Triplet supercurrents decay rapidly in Nb's normal state due to SOC.

Triplet supercurrents are blocked in the superconducting state of Nb.

SOC significantly suppresses triplet pair decay in non-magnetic metals.

Abstract

An inhomogeneous magnetic exchange field at a superconductor/ferromagnet interface converts spin-singlet Cooper pairs to a spin-aligned (i.e. spin-polarized) triplet state. Although the decay envelope of such triplet pairs within ferromagnetic materials is well studied, little is known about their decay in non-magnetic metals and superconductors, and in particular in the presence of spin-orbit coupling (SOC).
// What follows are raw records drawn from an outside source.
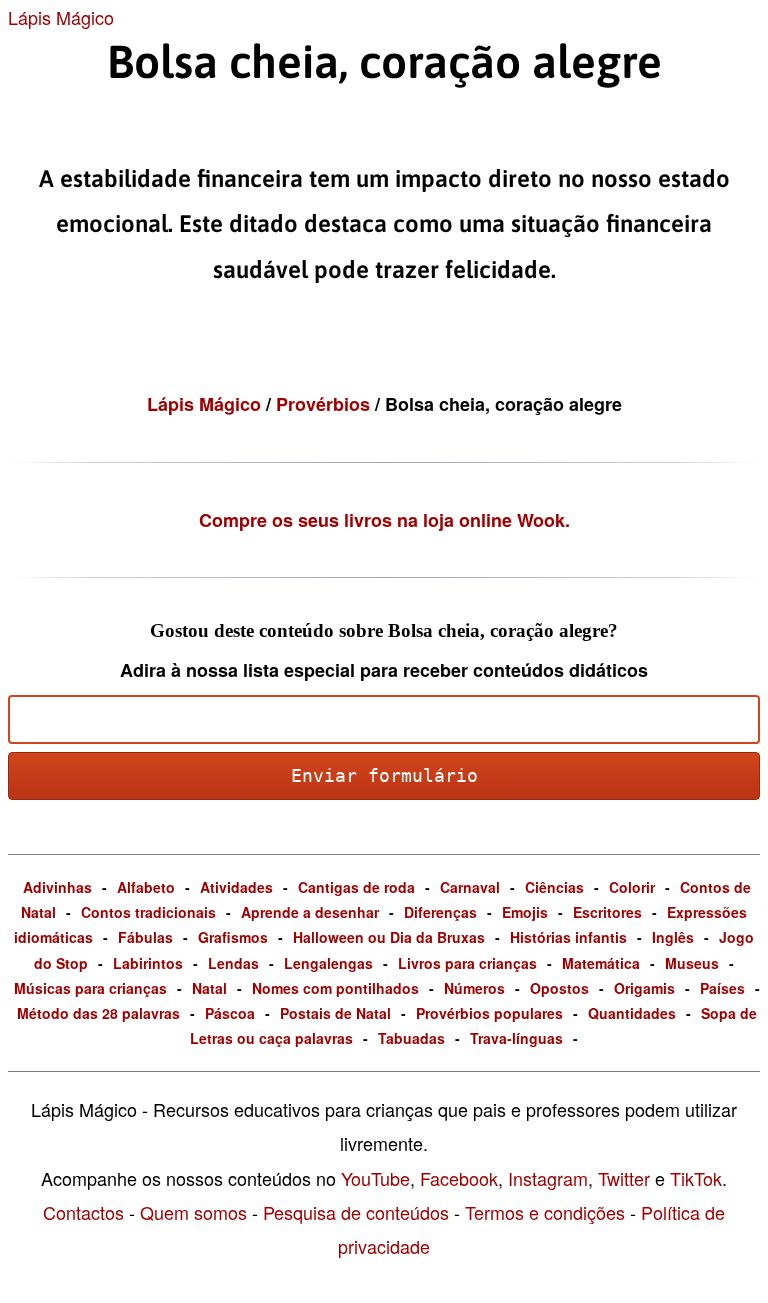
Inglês (673, 937)
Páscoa (230, 1013)
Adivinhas (57, 887)
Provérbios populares (489, 1013)
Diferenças (440, 912)
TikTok (696, 1178)
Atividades (236, 887)
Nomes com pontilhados (335, 988)
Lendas (233, 963)
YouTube (375, 1178)
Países (722, 988)
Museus (692, 963)
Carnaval (470, 887)
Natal (209, 988)
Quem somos (193, 1212)
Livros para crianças (467, 963)
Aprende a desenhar (310, 912)
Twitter (624, 1178)
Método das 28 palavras (98, 1013)
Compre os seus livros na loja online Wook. (384, 520)
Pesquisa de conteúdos (356, 1212)
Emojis (525, 912)
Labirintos (148, 963)
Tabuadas (411, 1038)
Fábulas (145, 937)
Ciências (554, 887)
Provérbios (325, 404)
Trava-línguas (516, 1038)
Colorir (632, 887)
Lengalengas (328, 963)
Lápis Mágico (61, 17)
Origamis (644, 988)
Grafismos (233, 937)
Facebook (459, 1178)
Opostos (559, 988)
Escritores (607, 912)
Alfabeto (146, 887)
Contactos (83, 1212)
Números (474, 988)
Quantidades (632, 1013)
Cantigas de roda (356, 887)
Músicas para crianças (90, 988)
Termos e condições (545, 1212)
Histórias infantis (568, 937)
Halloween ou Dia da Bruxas (389, 937)
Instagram (548, 1178)
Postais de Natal (335, 1013)
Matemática (601, 963)
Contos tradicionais (148, 912)
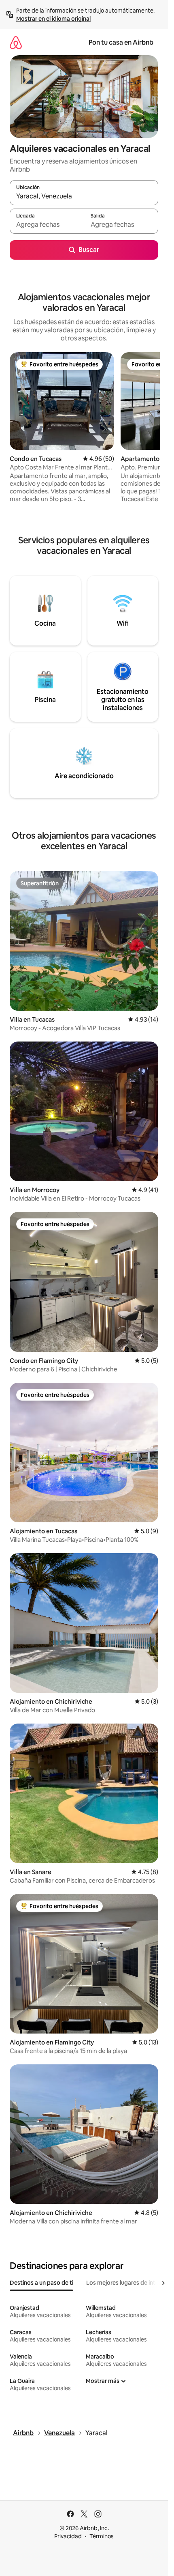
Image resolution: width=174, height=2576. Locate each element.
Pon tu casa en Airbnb (121, 42)
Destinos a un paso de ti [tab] (41, 2282)
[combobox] (84, 196)
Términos (101, 2536)
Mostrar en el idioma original (53, 18)
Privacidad (68, 2536)
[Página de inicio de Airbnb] (16, 42)
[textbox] (46, 225)
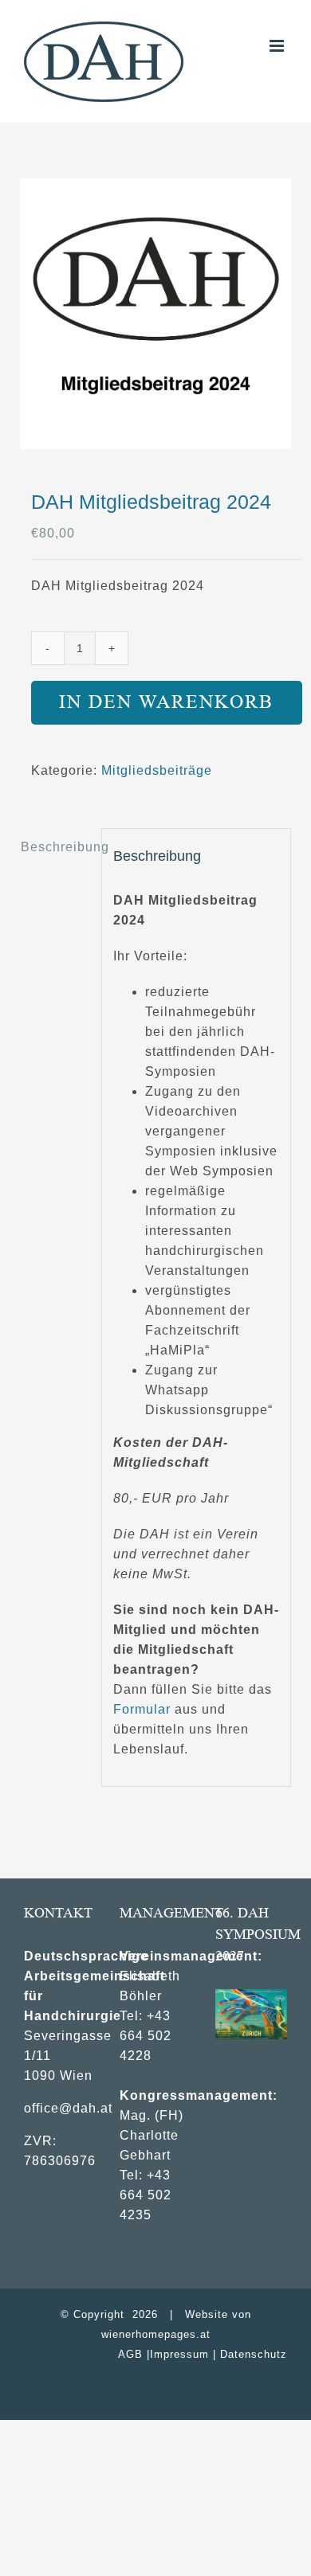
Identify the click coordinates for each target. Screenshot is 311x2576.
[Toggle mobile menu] (278, 45)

Here we investigate devices in which triplet supercurrents are injected into the s-wave superconductor Nb. In the normal state of Nb, triplet supercurrents decay over a distance of 5 nm, which is an order of magnitude smaller than the decay of spin singlet pairs due to the SOC interacting with the spin associated with triplet pairs. In the superconducting state of Nb, triplet supercurrents are not able to couple with the singlet wavefunction and thus blocked by the absence of available equilibrium states in the singlet gap. The results offer new insight into the dynamics between s-wave singlet and s-wave triplet states.